====== INFORMATION PROVIDED ======

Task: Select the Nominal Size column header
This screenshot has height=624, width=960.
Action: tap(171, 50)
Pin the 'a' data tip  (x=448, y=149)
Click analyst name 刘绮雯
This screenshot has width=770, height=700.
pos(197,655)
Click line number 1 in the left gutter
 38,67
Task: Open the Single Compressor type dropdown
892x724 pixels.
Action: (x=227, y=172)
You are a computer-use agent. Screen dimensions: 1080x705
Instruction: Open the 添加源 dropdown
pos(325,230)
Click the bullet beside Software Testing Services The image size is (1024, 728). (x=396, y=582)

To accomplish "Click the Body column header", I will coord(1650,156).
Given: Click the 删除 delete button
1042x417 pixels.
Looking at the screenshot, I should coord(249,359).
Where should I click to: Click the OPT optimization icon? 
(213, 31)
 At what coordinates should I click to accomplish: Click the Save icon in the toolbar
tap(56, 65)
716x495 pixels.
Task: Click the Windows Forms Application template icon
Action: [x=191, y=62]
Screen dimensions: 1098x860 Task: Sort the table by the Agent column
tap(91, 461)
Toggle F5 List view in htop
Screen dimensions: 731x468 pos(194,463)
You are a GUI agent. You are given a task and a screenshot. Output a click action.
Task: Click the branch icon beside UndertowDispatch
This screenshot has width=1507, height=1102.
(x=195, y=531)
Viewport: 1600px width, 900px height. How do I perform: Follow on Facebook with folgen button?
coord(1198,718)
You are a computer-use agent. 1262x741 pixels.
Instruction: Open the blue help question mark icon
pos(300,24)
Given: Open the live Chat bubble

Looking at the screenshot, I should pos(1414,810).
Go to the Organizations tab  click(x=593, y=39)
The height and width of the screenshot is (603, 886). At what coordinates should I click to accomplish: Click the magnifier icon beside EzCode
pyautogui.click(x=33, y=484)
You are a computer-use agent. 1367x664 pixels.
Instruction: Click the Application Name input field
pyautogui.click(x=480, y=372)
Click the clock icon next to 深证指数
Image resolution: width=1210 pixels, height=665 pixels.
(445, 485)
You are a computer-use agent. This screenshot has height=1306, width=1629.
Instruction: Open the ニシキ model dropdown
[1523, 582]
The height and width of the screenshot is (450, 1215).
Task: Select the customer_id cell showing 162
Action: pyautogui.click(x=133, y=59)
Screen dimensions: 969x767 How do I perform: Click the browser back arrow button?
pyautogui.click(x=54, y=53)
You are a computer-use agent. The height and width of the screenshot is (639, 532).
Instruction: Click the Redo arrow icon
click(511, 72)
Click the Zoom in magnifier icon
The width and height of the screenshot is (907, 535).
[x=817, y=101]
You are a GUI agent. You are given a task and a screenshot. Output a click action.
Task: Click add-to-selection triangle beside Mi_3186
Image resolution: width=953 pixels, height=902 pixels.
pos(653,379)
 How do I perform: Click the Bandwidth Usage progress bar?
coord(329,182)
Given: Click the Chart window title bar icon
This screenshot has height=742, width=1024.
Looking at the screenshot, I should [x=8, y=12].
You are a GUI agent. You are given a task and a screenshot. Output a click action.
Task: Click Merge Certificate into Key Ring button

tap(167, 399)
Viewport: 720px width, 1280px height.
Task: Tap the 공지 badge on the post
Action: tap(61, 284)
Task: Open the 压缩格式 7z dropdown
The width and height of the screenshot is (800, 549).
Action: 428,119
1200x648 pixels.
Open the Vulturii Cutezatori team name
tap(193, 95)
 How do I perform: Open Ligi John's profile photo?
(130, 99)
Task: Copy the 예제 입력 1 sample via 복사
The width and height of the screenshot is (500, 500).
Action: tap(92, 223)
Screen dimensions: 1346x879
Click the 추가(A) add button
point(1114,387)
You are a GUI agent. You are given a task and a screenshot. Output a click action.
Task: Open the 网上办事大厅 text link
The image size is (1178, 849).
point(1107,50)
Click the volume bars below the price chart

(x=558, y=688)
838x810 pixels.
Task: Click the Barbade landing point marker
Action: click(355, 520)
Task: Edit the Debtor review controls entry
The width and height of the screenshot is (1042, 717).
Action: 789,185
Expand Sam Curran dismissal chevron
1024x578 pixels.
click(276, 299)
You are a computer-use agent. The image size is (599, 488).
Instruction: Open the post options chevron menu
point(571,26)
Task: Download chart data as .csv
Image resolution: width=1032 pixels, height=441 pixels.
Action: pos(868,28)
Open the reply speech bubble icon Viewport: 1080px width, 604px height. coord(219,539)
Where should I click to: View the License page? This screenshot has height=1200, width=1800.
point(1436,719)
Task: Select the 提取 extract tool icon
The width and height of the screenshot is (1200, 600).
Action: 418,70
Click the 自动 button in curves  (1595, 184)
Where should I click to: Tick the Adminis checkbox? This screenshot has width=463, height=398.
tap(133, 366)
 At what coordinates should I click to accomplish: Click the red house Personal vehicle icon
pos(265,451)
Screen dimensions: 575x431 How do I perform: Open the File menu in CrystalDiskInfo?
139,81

======

* **WHAT TO WORK ON**:
Transcribe the listing above in full, word for word.

* **TASK RESPONSE**:
Task: Select the Nominal Size column header
This screenshot has height=624, width=960.
Action: tap(171, 50)
Pin the 'a' data tip  (x=448, y=149)
Click analyst name 刘绮雯
This screenshot has width=770, height=700.
pos(197,655)
Click line number 1 in the left gutter
 38,67
Task: Open the Single Compressor type dropdown
892x724 pixels.
Action: (x=227, y=172)
You are a computer-use agent. Screen dimensions: 1080x705
Instruction: Open the 添加源 dropdown
pos(325,230)
Click the bullet beside Software Testing Services The image size is (1024, 728). (x=396, y=582)

To accomplish "Click the Body column header", I will coord(1650,156).
Given: Click the 删除 delete button
1042x417 pixels.
Looking at the screenshot, I should coord(249,359).
Where should I click to: Click the OPT optimization icon? 
(213, 31)
 At what coordinates should I click to accomplish: Click the Save icon in the toolbar
tap(56, 65)
716x495 pixels.
Task: Click the Windows Forms Application template icon
Action: [x=191, y=62]
Screen dimensions: 1098x860 Task: Sort the table by the Agent column
tap(91, 461)
Toggle F5 List view in htop
Screen dimensions: 731x468 pos(194,463)
You are a GUI agent. You are given a task and a screenshot. Output a click action.
Task: Click the branch icon beside UndertowDispatch
This screenshot has width=1507, height=1102.
(x=195, y=531)
Viewport: 1600px width, 900px height. How do I perform: Follow on Facebook with folgen button?
coord(1198,718)
You are a computer-use agent. 1262x741 pixels.
Instruction: Open the blue help question mark icon
pos(300,24)
Given: Open the live Chat bubble

Looking at the screenshot, I should pos(1414,810).
Go to the Organizations tab  click(x=593, y=39)
The height and width of the screenshot is (603, 886). At what coordinates should I click to accomplish: Click the magnifier icon beside EzCode
pyautogui.click(x=33, y=484)
You are a computer-use agent. 1367x664 pixels.
Instruction: Click the Application Name input field
pyautogui.click(x=480, y=372)
Click the clock icon next to 深证指数
Image resolution: width=1210 pixels, height=665 pixels.
(445, 485)
You are a computer-use agent. This screenshot has height=1306, width=1629.
Instruction: Open the ニシキ model dropdown
[1523, 582]
The height and width of the screenshot is (450, 1215).
Task: Select the customer_id cell showing 162
Action: pyautogui.click(x=133, y=59)
Screen dimensions: 969x767 How do I perform: Click the browser back arrow button?
pyautogui.click(x=54, y=53)
You are a computer-use agent. The height and width of the screenshot is (639, 532).
Instruction: Click the Redo arrow icon
click(511, 72)
Click the Zoom in magnifier icon
The width and height of the screenshot is (907, 535).
[x=817, y=101]
You are a GUI agent. You are given a task and a screenshot. Output a click action.
Task: Click add-to-selection triangle beside Mi_3186
Image resolution: width=953 pixels, height=902 pixels.
pos(653,379)
 How do I perform: Click the Bandwidth Usage progress bar?
coord(329,182)
Given: Click the Chart window title bar icon
This screenshot has height=742, width=1024.
Looking at the screenshot, I should [x=8, y=12].
You are a GUI agent. You are given a task and a screenshot. Output a click action.
Task: Click Merge Certificate into Key Ring button

tap(167, 399)
Viewport: 720px width, 1280px height.
Task: Tap the 공지 badge on the post
Action: tap(61, 284)
Task: Open the 压缩格式 7z dropdown
The width and height of the screenshot is (800, 549).
Action: 428,119
1200x648 pixels.
Open the Vulturii Cutezatori team name
tap(193, 95)
 How do I perform: Open Ligi John's profile photo?
(130, 99)
Task: Copy the 예제 입력 1 sample via 복사
The width and height of the screenshot is (500, 500).
Action: tap(92, 223)
Screen dimensions: 1346x879
Click the 추가(A) add button
point(1114,387)
You are a GUI agent. You are given a task and a screenshot. Output a click action.
Task: Open the 网上办事大厅 text link
The image size is (1178, 849).
point(1107,50)
Click the volume bars below the price chart

(x=558, y=688)
838x810 pixels.
Task: Click the Barbade landing point marker
Action: click(355, 520)
Task: Edit the Debtor review controls entry
The width and height of the screenshot is (1042, 717).
Action: 789,185
Expand Sam Curran dismissal chevron
1024x578 pixels.
click(276, 299)
You are a computer-use agent. The image size is (599, 488).
Instruction: Open the post options chevron menu
point(571,26)
Task: Download chart data as .csv
Image resolution: width=1032 pixels, height=441 pixels.
Action: pos(868,28)
Open the reply speech bubble icon Viewport: 1080px width, 604px height. coord(219,539)
Where should I click to: View the License page? This screenshot has height=1200, width=1800.
point(1436,719)
Task: Select the 提取 extract tool icon
The width and height of the screenshot is (1200, 600).
Action: 418,70
Click the 自动 button in curves  (1595, 184)
Where should I click to: Tick the Adminis checkbox? This screenshot has width=463, height=398.
tap(133, 366)
 At what coordinates should I click to accomplish: Click the red house Personal vehicle icon
pos(265,451)
Screen dimensions: 575x431 How do I perform: Open the File menu in CrystalDiskInfo?
139,81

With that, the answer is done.